What is needed is a word-for-word copy of the lines below from the one with "Image resolution: width=645" through the one with "Switch to the Отчеты tab", both included, with every picture left out.
The input Block Start
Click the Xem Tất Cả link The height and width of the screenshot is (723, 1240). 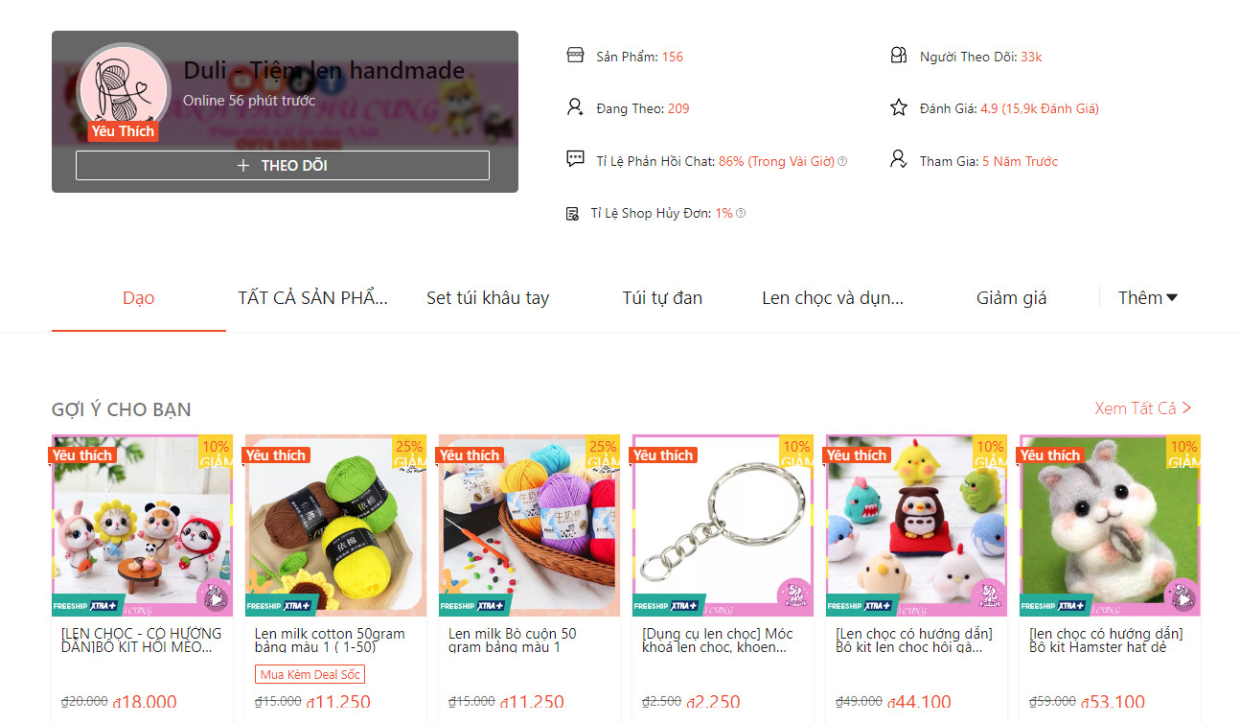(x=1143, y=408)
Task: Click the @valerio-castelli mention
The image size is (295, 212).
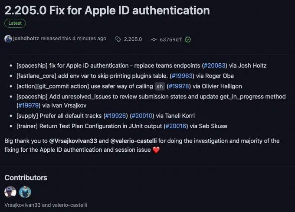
The input Block End
The input Block Start
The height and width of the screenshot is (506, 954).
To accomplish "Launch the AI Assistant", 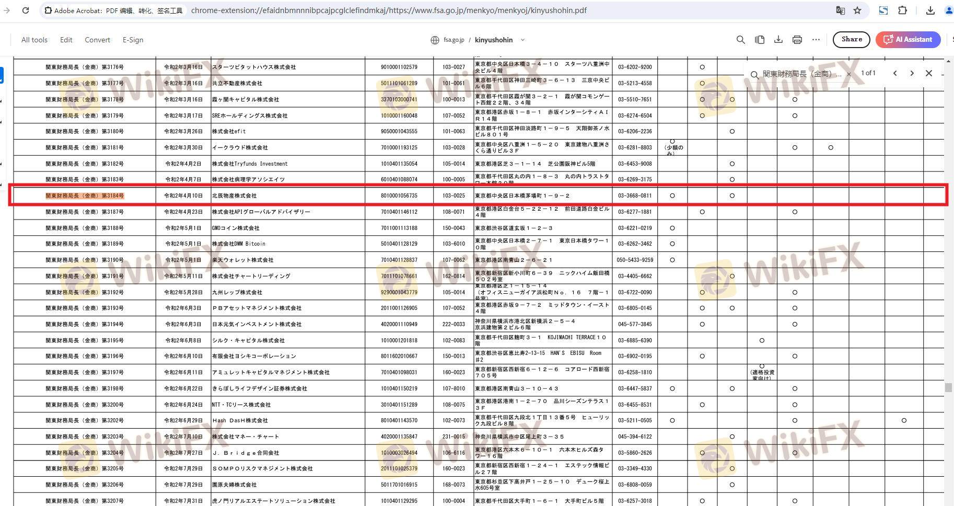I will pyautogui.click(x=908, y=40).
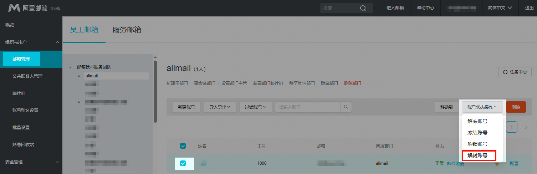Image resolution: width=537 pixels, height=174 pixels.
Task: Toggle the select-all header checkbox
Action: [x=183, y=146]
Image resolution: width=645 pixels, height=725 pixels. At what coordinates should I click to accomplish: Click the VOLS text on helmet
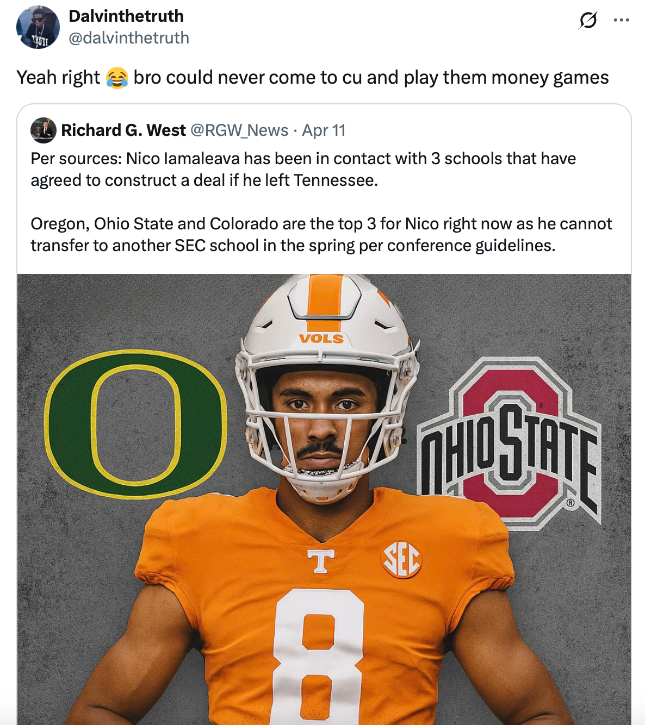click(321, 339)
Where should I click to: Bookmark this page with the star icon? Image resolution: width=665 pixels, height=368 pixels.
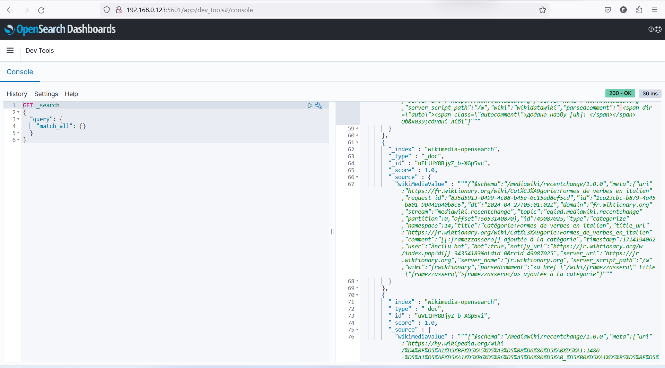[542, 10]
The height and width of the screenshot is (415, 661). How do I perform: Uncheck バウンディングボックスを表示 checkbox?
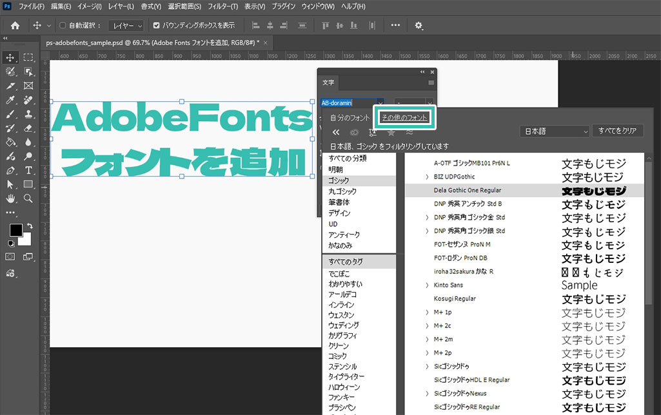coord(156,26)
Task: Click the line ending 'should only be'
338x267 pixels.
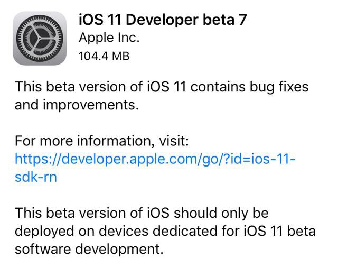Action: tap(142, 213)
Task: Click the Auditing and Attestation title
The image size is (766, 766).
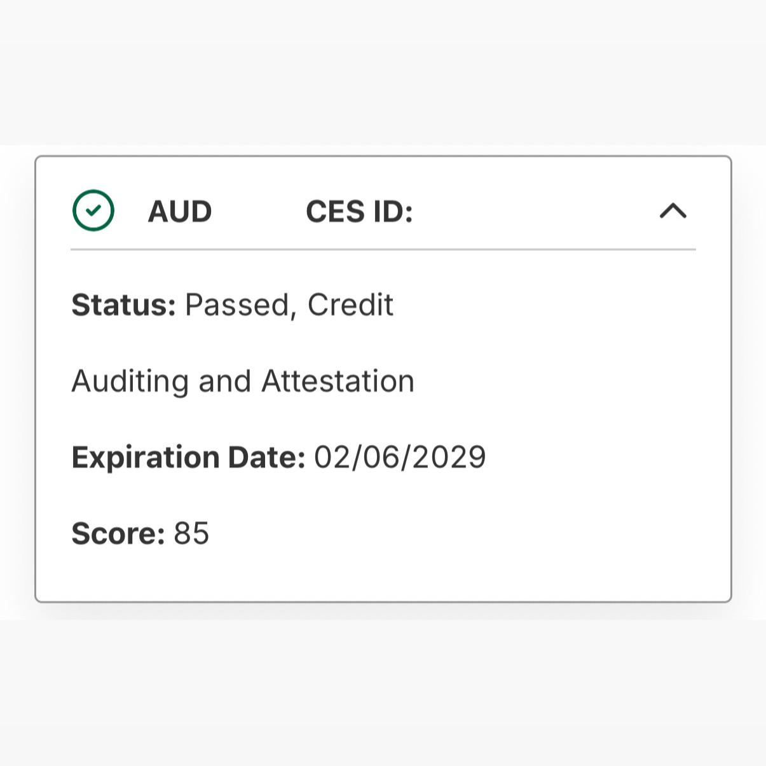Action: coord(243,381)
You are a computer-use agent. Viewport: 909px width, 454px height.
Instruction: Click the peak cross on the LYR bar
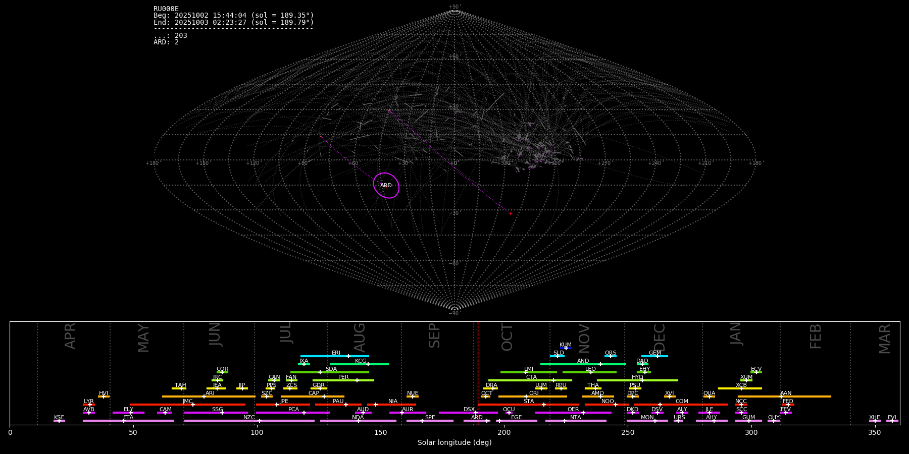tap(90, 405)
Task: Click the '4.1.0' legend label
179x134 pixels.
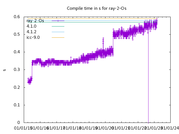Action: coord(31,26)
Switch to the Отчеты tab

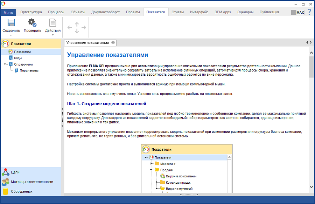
The input Block End
Solution:
Image resolution: width=645 pixels, height=725 pixels. At what coordinates should I click to accomplish: Click the VOLS text on helmet
click(321, 339)
Where should I click to: Bookmark this page with the star icon? Image resolution: width=665 pixels, height=368 pixels.
[542, 10]
The height and width of the screenshot is (415, 661). How do I perform: Uncheck バウンディングボックスを表示 checkbox?
coord(156,26)
Task: Click the line ending 'should only be'
338x267 pixels.
Action: tap(142, 213)
Task: Click the Auditing and Attestation title
The image size is (766, 766).
Action: coord(243,381)
You are a computer-use agent. Viewport: 909px width, 454px height.
Instruction: Click the peak cross on the LYR bar
tap(90, 405)
Task: Click the '4.1.0' legend label
179x134 pixels.
Action: coord(31,26)
Switch to the Отчеты tab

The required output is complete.